• _AIM OF THE TASK_: Lay out the rows below as a Markdown table with the columns No. and Line, starting at the line that contains "The image size" and stopping after the line that contains "pyautogui.click(x=658, y=129)". Skip blank lines and leave the pictures out.

------ EXERCISE DATA

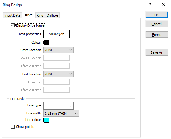Click the Start Direction input field

[x=56, y=58]
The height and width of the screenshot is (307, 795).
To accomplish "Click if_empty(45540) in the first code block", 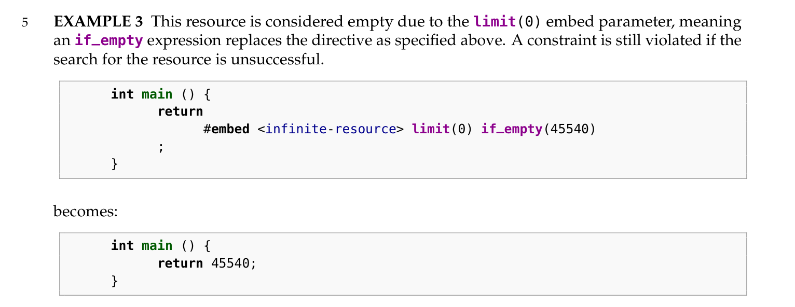I will click(x=539, y=129).
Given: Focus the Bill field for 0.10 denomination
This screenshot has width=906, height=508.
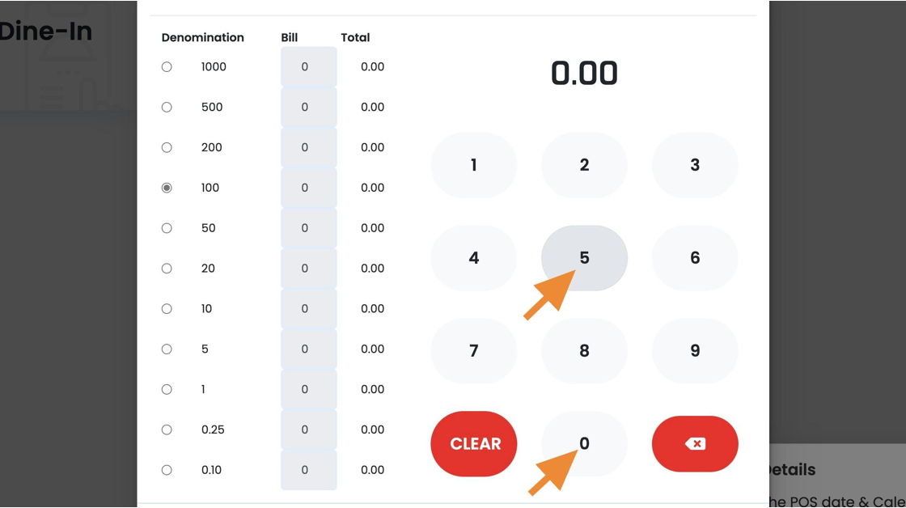Looking at the screenshot, I should tap(308, 470).
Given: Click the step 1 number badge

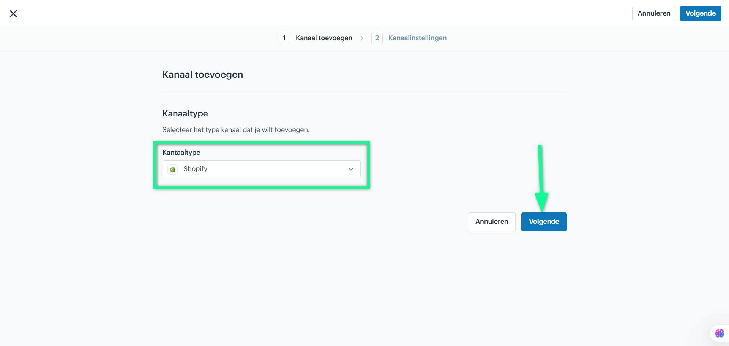Looking at the screenshot, I should click(284, 38).
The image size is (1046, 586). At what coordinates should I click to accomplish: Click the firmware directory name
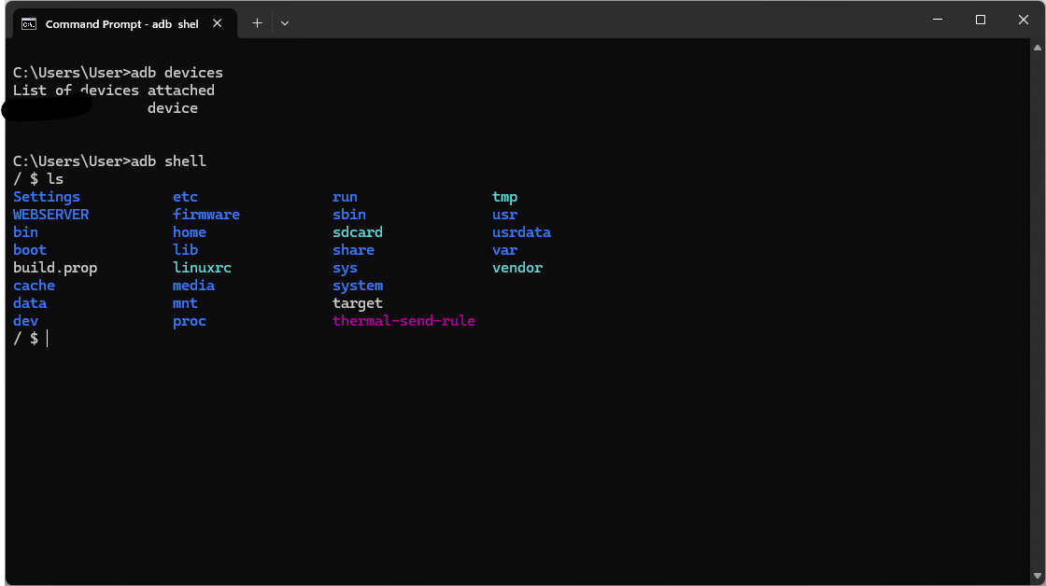pyautogui.click(x=205, y=215)
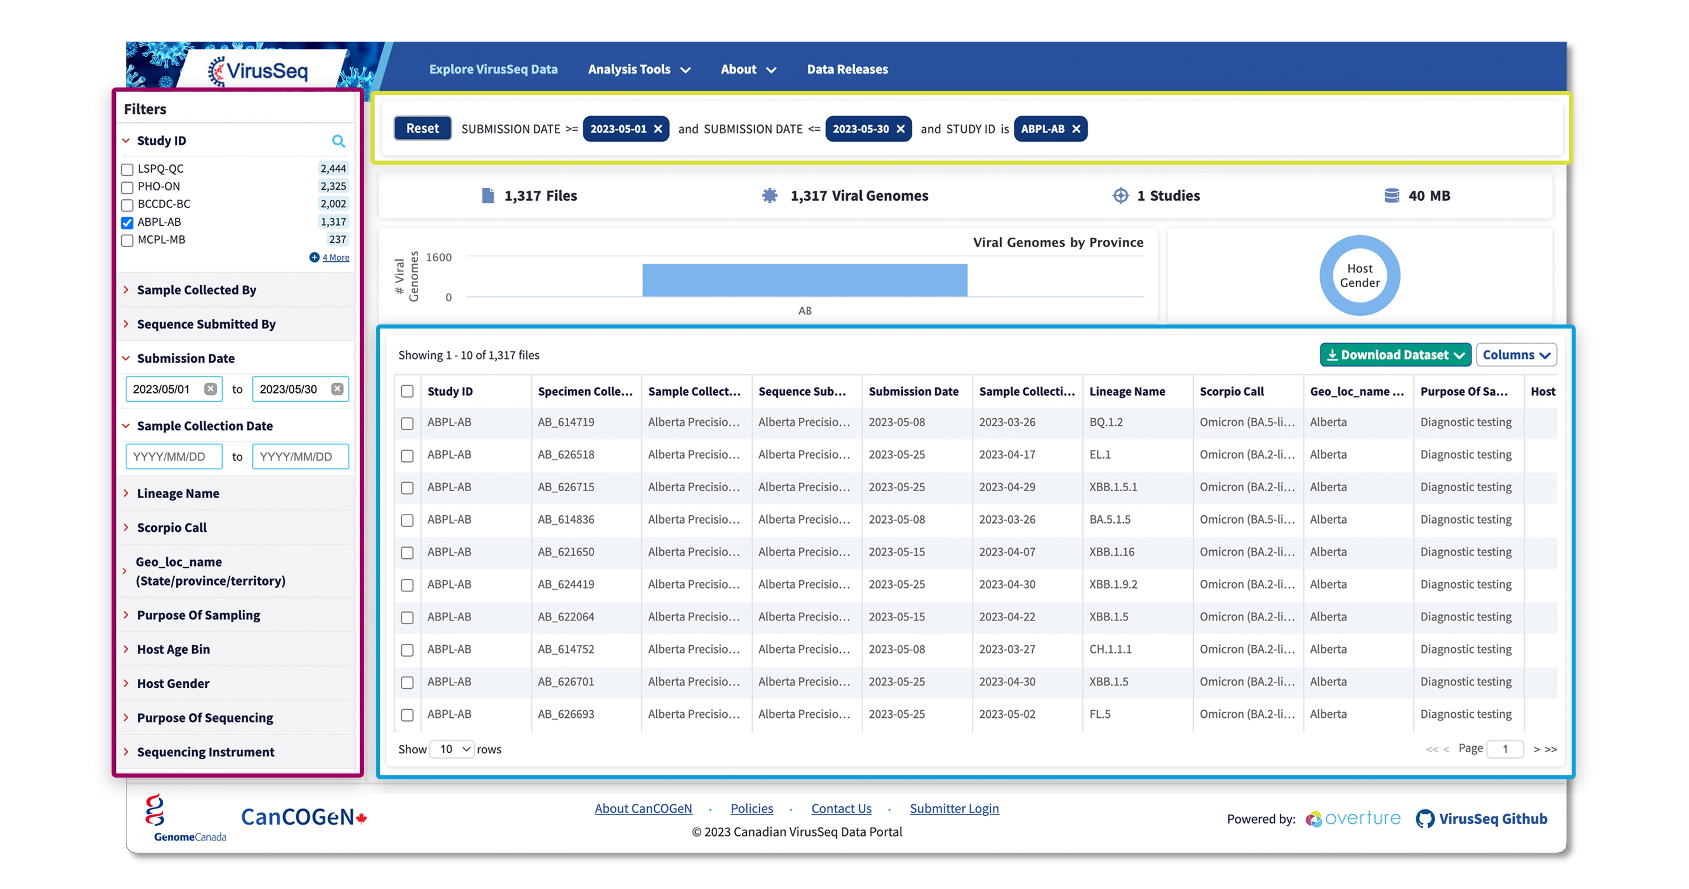Remove the 2023-05-01 submission date filter chip
This screenshot has height=889, width=1689.
pyautogui.click(x=658, y=129)
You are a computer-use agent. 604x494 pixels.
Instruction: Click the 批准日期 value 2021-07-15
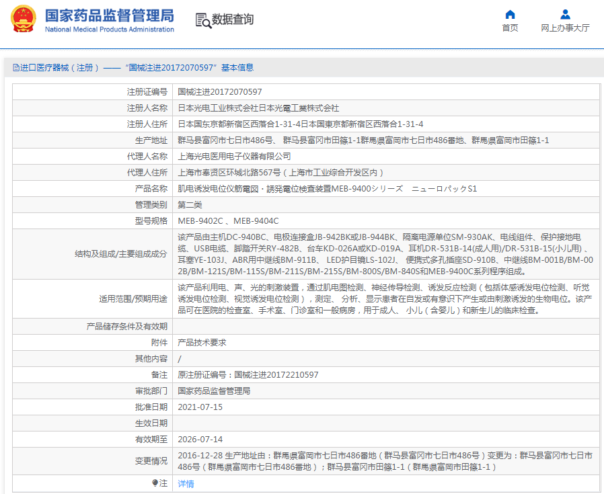coord(200,407)
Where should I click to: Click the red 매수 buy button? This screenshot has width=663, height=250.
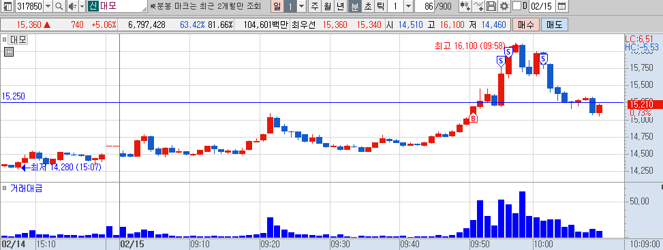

------------

• _ANSWER TO THIS TASK_:
| No. | Line |
|---|---|
| 1 | The image size is (1046, 586). At what coordinates should I click to accomplish: Click the firmware directory name |
| 2 | pyautogui.click(x=205, y=215) |
| 3 | Remove the 2023-05-01 submission date filter chip |
| 4 | This screenshot has height=889, width=1689. |
| 5 | pyautogui.click(x=658, y=129) |